• **Task**
Retrieve every line of the data holding the word "computer".

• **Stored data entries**
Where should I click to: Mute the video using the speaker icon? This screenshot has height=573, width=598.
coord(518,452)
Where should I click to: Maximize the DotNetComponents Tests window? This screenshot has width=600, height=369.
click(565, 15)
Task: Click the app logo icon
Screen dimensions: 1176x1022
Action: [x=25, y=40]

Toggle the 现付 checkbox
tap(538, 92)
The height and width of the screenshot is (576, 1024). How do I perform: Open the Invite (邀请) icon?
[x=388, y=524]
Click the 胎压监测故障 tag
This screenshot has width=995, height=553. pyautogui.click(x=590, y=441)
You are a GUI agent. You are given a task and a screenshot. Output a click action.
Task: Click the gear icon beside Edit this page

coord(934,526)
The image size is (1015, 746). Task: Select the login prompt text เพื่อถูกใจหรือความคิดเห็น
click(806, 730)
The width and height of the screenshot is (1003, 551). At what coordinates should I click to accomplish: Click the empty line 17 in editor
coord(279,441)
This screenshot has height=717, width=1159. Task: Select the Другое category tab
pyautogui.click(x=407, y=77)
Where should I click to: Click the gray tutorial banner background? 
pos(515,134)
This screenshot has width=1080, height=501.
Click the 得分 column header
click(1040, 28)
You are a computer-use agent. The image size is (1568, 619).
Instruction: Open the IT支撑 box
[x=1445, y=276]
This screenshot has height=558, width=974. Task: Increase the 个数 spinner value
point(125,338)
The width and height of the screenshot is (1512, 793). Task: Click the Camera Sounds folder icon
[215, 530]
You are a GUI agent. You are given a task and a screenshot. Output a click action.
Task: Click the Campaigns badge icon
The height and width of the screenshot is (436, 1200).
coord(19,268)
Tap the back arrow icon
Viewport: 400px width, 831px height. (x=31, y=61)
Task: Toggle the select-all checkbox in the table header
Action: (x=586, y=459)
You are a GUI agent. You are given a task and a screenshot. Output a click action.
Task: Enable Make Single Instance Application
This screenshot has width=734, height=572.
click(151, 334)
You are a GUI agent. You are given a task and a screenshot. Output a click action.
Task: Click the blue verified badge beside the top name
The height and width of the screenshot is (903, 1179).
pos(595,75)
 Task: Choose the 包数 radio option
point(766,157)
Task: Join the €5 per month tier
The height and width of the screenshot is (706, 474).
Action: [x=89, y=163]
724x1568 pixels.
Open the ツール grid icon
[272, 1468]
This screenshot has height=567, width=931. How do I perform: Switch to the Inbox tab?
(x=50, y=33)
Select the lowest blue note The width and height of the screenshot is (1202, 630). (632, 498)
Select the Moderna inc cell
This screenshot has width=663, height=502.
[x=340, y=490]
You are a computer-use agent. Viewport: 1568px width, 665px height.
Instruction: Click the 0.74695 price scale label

• **Exercise solution**
You are a computer-use agent. The image size is (1568, 619).
You are a computer-use agent. Viewport: 1568px width, 665px height.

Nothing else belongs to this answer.